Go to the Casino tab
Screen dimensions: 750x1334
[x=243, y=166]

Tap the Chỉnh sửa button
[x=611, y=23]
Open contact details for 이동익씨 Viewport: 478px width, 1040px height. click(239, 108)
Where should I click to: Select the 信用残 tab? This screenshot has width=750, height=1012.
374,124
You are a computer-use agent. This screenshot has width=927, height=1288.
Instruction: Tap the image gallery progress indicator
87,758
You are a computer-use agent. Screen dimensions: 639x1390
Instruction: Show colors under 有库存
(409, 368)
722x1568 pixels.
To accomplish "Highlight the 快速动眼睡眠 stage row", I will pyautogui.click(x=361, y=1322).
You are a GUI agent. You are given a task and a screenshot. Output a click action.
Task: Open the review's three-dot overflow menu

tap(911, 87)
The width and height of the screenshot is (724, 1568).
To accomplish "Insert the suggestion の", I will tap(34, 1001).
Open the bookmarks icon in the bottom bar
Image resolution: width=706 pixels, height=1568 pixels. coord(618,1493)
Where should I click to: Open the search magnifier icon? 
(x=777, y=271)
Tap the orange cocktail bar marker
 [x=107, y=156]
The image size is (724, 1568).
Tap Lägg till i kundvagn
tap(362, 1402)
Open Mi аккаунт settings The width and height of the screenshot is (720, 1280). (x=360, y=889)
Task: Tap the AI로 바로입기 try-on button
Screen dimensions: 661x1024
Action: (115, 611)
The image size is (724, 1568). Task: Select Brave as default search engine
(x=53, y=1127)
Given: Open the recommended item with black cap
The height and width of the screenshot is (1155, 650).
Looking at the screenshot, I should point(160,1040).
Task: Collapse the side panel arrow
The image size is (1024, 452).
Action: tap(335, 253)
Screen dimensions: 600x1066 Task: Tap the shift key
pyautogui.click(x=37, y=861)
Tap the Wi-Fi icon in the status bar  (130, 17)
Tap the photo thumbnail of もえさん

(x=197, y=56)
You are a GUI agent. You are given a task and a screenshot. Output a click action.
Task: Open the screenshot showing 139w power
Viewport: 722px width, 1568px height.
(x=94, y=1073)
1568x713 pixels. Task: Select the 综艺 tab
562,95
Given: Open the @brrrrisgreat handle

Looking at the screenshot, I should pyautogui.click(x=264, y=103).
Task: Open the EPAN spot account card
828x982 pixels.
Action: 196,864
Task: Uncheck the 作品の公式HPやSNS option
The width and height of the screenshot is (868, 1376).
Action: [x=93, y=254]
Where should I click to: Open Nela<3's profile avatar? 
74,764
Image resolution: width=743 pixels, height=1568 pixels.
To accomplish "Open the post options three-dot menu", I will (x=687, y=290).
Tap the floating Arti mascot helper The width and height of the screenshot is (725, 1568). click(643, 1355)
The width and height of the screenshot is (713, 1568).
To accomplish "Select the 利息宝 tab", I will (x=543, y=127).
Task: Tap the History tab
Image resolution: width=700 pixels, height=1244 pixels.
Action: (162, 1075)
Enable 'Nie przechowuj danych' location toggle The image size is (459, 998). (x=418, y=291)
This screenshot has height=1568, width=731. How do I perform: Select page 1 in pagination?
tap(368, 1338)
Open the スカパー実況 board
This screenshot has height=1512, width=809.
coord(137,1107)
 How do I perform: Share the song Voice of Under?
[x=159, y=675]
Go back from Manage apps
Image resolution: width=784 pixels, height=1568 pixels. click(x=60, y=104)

════════════════

■ **Required task**
Rewrite as a numbered list everything from the line containing "Tap the floating" down to the line containing "Action: (162, 1075)", leaving out blank lines.

■ **Answer to the exercise**
1. Tap the floating Arti mascot helper The width and height of the screenshot is (725, 1568). click(643, 1355)
2. The width and height of the screenshot is (713, 1568).
3. To accomplish "Select the 利息宝 tab", I will (x=543, y=127).
4. Task: Tap the History tab
5. Image resolution: width=700 pixels, height=1244 pixels.
6. Action: (162, 1075)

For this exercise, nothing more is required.